Last week, Centerra said it had received an unsolicited proposal from the little known, London-listed gold company to buy its Kumtor mine in the Kyrgyz Republic.
Centerra rejected the offer, but didn’t explain why.
On Tuesday, after Chaarat made the price public, Centerra declined to comment further, both to analysts during a conference call, and to The Globe and Mail at the company’s annual general meeting.
RBC Dominion Securities Inc. analyst Stephen Walker estimates the net asset value of the Kumtor mine is US$966-million, implying that Chaarat is attempting to buy it at a 17-per-cent discount.
In an interview last week, Artem Volynets, director with Chaarat, denied the company was looking to pick up Kumtor at a bargain-basement price.
“We are not trying to steal anything on the cheap,” Mr. Volynets said.
Since Chaarat’s market capitalization of US$123.5-million is tiny compared with Centerra’s US$1.8-billion valuation, some have wondered how Chaarrat can pull off the transaction.
In a note to clients last week, Jack Gabb, an analyst with Global Mining Research, called Chaarat’s proposal “somewhat laughable.”
Chaarat says it intends to buy Kumtor with the assistance of Centerra’s biggest shareholder, state-owned Kyrgyzaltyn, but it still needs to raise US$400-million for its share of the transaction.
Chaarat says it has the backing of “two major international financial institutions,” including a Hong Kong-based investor with US$150-billion under management.
But complicating matters for both Centerra and Chaarat is the political scene in Kyrgyzstan. About 10 days ago, prime minister Sapar Isakov’s government was dismissed following a vote of no confidence in parliament. Any change in ownership of the Kumtor mine would have to be approved by the new administration, which has not yet publicly commented on the proposal.
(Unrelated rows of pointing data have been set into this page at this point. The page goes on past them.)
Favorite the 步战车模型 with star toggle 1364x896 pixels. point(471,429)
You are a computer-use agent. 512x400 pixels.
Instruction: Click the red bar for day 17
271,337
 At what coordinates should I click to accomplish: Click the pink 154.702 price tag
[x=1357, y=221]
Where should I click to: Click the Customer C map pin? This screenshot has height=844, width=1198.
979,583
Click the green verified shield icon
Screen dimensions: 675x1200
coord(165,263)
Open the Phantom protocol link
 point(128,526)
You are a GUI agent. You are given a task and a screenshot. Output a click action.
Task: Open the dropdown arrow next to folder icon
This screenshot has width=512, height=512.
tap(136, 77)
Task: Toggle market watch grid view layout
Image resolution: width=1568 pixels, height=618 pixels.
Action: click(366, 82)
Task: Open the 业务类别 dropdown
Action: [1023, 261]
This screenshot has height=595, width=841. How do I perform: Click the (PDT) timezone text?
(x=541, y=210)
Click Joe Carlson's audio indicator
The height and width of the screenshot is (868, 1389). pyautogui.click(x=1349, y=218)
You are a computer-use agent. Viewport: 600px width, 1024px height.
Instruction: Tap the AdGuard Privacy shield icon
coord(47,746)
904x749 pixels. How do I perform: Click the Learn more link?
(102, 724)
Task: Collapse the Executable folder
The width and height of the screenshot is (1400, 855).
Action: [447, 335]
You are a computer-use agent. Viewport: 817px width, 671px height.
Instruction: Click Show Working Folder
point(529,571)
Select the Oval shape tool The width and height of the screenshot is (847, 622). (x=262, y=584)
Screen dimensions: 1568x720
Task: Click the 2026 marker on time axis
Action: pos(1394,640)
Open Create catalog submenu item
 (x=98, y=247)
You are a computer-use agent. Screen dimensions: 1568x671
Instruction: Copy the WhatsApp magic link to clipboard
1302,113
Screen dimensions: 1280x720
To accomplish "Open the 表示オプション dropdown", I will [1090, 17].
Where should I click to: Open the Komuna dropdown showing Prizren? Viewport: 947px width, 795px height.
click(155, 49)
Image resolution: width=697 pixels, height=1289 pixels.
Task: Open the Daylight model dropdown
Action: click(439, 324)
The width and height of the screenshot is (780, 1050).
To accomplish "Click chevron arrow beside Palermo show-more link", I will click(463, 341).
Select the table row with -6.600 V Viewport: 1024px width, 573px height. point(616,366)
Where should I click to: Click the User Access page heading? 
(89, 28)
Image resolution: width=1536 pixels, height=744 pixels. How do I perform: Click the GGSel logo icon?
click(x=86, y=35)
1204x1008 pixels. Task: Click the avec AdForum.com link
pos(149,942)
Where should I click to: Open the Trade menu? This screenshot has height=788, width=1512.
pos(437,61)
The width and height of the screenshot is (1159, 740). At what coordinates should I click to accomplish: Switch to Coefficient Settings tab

After a rocky patch with prior Kyrgyzstan administrations, including lawsuits and allegations of environmental infractions, Centerra lately had improved its governmental relations. Last September, it reached an agreement with Kyrgyzstan to settle various legal spats for around US$60-million. But that agreement has not yet closed.
In the Tuesday conference call, Centerra’s chief executive Scott Perry said the company had exchanged letters with the new government, but had not yet met face to face.